Reproduce the entire listing below exactly.
*** Excerpted data ***
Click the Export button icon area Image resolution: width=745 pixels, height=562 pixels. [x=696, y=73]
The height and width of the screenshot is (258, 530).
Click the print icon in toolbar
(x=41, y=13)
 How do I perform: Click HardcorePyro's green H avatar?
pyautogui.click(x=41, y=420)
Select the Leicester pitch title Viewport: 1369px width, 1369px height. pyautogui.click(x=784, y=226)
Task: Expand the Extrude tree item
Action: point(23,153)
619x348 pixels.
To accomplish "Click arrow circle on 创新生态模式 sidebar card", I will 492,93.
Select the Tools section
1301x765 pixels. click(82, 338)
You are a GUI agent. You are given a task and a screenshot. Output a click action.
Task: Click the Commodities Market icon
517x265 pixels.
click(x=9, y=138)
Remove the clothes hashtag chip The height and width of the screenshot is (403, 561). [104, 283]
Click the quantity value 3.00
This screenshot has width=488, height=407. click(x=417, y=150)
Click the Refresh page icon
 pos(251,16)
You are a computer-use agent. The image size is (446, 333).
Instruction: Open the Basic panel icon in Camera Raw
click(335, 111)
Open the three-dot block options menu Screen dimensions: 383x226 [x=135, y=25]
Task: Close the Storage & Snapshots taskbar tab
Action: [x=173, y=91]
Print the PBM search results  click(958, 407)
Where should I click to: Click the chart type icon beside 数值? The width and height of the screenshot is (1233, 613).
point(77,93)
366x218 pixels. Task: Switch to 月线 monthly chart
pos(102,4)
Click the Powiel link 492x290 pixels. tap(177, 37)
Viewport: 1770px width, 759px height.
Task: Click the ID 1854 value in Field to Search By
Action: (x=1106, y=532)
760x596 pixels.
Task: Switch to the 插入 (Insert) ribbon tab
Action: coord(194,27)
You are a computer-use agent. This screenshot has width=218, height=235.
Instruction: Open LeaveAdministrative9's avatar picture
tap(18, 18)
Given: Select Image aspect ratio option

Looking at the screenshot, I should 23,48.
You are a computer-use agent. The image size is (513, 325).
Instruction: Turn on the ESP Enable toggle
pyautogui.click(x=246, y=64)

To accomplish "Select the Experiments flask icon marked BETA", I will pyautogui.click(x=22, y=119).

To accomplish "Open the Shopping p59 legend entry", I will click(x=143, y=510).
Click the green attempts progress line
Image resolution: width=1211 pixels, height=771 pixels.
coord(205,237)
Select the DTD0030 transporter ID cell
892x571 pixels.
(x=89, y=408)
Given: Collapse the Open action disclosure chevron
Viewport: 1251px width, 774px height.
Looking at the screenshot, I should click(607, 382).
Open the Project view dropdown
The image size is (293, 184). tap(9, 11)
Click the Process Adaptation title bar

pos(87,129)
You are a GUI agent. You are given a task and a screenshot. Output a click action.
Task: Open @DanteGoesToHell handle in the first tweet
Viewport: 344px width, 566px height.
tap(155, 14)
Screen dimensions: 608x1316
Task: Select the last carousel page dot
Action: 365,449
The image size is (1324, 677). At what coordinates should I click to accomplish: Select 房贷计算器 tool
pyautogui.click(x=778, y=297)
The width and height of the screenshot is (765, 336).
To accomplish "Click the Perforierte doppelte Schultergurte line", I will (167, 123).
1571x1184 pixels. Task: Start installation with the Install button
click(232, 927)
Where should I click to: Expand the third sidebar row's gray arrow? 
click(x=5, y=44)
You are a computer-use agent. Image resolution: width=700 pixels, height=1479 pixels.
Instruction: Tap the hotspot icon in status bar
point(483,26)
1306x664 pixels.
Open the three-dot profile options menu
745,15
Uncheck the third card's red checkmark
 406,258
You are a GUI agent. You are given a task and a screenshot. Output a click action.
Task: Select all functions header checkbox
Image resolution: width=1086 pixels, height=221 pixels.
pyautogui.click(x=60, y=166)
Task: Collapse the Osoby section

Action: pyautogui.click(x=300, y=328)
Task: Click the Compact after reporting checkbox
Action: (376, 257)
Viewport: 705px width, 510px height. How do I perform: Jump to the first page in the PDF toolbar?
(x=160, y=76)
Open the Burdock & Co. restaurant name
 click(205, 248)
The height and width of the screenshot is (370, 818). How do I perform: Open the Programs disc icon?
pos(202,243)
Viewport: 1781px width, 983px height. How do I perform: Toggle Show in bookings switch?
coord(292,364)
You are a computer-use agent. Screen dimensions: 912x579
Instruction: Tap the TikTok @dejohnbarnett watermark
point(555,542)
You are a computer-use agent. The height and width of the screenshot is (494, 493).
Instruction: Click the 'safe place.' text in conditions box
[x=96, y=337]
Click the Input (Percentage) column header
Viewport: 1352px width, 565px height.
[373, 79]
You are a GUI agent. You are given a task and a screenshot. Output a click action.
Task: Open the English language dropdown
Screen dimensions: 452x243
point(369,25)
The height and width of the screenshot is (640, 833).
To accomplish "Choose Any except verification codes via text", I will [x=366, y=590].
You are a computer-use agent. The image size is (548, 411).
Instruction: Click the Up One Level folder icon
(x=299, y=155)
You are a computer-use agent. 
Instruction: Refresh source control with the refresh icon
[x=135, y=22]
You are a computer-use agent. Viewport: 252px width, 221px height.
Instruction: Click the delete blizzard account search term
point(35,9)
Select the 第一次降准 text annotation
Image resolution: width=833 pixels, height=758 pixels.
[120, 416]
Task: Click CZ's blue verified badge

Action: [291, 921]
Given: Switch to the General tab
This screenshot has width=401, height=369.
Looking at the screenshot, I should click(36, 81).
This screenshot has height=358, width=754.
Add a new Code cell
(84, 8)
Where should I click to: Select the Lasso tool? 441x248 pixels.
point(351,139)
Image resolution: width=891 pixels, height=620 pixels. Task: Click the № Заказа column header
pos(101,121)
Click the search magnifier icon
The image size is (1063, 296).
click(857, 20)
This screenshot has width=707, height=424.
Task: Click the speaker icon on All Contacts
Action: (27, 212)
***
▸ **Response to this task**
Click the Export button icon area Image resolution: width=745 pixels, height=562 pixels. [x=696, y=73]
The height and width of the screenshot is (258, 530).
Click the print icon in toolbar
(x=41, y=13)
 How do I perform: Click HardcorePyro's green H avatar?
pyautogui.click(x=41, y=420)
Select the Leicester pitch title Viewport: 1369px width, 1369px height. pyautogui.click(x=784, y=226)
Task: Expand the Extrude tree item
Action: point(23,153)
619x348 pixels.
To accomplish "Click arrow circle on 创新生态模式 sidebar card", I will 492,93.
Select the Tools section
1301x765 pixels. click(82, 338)
You are a GUI agent. You are given a task and a screenshot. Output a click action.
Task: Click the Commodities Market icon
517x265 pixels.
click(x=9, y=138)
Remove the clothes hashtag chip The height and width of the screenshot is (403, 561). [104, 283]
Click the quantity value 3.00
This screenshot has width=488, height=407. click(x=417, y=150)
Click the Refresh page icon
 pos(251,16)
You are a computer-use agent. The image size is (446, 333).
Instruction: Open the Basic panel icon in Camera Raw
click(335, 111)
Open the three-dot block options menu Screen dimensions: 383x226 [x=135, y=25]
Task: Close the Storage & Snapshots taskbar tab
Action: [x=173, y=91]
Print the PBM search results  click(958, 407)
Where should I click to: Click the chart type icon beside 数值? The width and height of the screenshot is (1233, 613).
point(77,93)
366x218 pixels. Task: Switch to 月线 monthly chart
pos(102,4)
Click the Powiel link 492x290 pixels. tap(177, 37)
Viewport: 1770px width, 759px height.
Task: Click the ID 1854 value in Field to Search By
Action: (x=1106, y=532)
760x596 pixels.
Task: Switch to the 插入 (Insert) ribbon tab
Action: coord(194,27)
You are a computer-use agent. This screenshot has width=218, height=235.
Instruction: Open LeaveAdministrative9's avatar picture
tap(18, 18)
Given: Select Image aspect ratio option

Looking at the screenshot, I should 23,48.
You are a computer-use agent. The image size is (513, 325).
Instruction: Turn on the ESP Enable toggle
pyautogui.click(x=246, y=64)

To accomplish "Select the Experiments flask icon marked BETA", I will pyautogui.click(x=22, y=119).

To accomplish "Open the Shopping p59 legend entry", I will click(x=143, y=510).
Click the green attempts progress line
Image resolution: width=1211 pixels, height=771 pixels.
coord(205,237)
Select the DTD0030 transporter ID cell
892x571 pixels.
(x=89, y=408)
Given: Collapse the Open action disclosure chevron
Viewport: 1251px width, 774px height.
Looking at the screenshot, I should click(607, 382).
Open the Project view dropdown
The image size is (293, 184). tap(9, 11)
Click the Process Adaptation title bar

pos(87,129)
You are a GUI agent. You are given a task and a screenshot. Output a click action.
Task: Open @DanteGoesToHell handle in the first tweet
Viewport: 344px width, 566px height.
tap(155, 14)
Screen dimensions: 608x1316
Task: Select the last carousel page dot
Action: 365,449
The image size is (1324, 677). At what coordinates should I click to accomplish: Select 房贷计算器 tool
pyautogui.click(x=778, y=297)
The width and height of the screenshot is (765, 336).
To accomplish "Click the Perforierte doppelte Schultergurte line", I will (167, 123).
1571x1184 pixels. Task: Start installation with the Install button
click(232, 927)
Where should I click to: Expand the third sidebar row's gray arrow? 
click(x=5, y=44)
You are a computer-use agent. Image resolution: width=700 pixels, height=1479 pixels.
Instruction: Tap the hotspot icon in status bar
point(483,26)
1306x664 pixels.
Open the three-dot profile options menu
745,15
Uncheck the third card's red checkmark
 406,258
You are a GUI agent. You are given a task and a screenshot. Output a click action.
Task: Select all functions header checkbox
Image resolution: width=1086 pixels, height=221 pixels.
pyautogui.click(x=60, y=166)
Task: Collapse the Osoby section

Action: pyautogui.click(x=300, y=328)
Task: Click the Compact after reporting checkbox
Action: (376, 257)
Viewport: 705px width, 510px height. How do I perform: Jump to the first page in the PDF toolbar?
(x=160, y=76)
Open the Burdock & Co. restaurant name
 click(205, 248)
The height and width of the screenshot is (370, 818). How do I perform: Open the Programs disc icon?
pos(202,243)
Viewport: 1781px width, 983px height. How do I perform: Toggle Show in bookings switch?
coord(292,364)
You are a computer-use agent. Screen dimensions: 912x579
Instruction: Tap the TikTok @dejohnbarnett watermark
point(555,542)
You are a computer-use agent. The height and width of the screenshot is (494, 493).
Instruction: Click the 'safe place.' text in conditions box
[x=96, y=337]
Click the Input (Percentage) column header
Viewport: 1352px width, 565px height.
[373, 79]
You are a GUI agent. You are given a task and a screenshot. Output a click action.
Task: Open the English language dropdown
Screen dimensions: 452x243
point(369,25)
The height and width of the screenshot is (640, 833).
To accomplish "Choose Any except verification codes via text", I will [x=366, y=590].
You are a computer-use agent. The image size is (548, 411).
Instruction: Click the Up One Level folder icon
(x=299, y=155)
You are a computer-use agent. 
Instruction: Refresh source control with the refresh icon
[x=135, y=22]
You are a computer-use agent. Viewport: 252px width, 221px height.
Instruction: Click the delete blizzard account search term
point(35,9)
Select the 第一次降准 text annotation
Image resolution: width=833 pixels, height=758 pixels.
[120, 416]
Task: Click CZ's blue verified badge

Action: [291, 921]
Given: Switch to the General tab
This screenshot has width=401, height=369.
Looking at the screenshot, I should click(36, 81).
This screenshot has height=358, width=754.
Add a new Code cell
(84, 8)
Where should I click to: Select the Lasso tool? 441x248 pixels.
point(351,139)
Image resolution: width=891 pixels, height=620 pixels. Task: Click the № Заказа column header
pos(101,121)
Click the search magnifier icon
The image size is (1063, 296).
click(857, 20)
This screenshot has width=707, height=424.
Task: Click the speaker icon on All Contacts
Action: (27, 212)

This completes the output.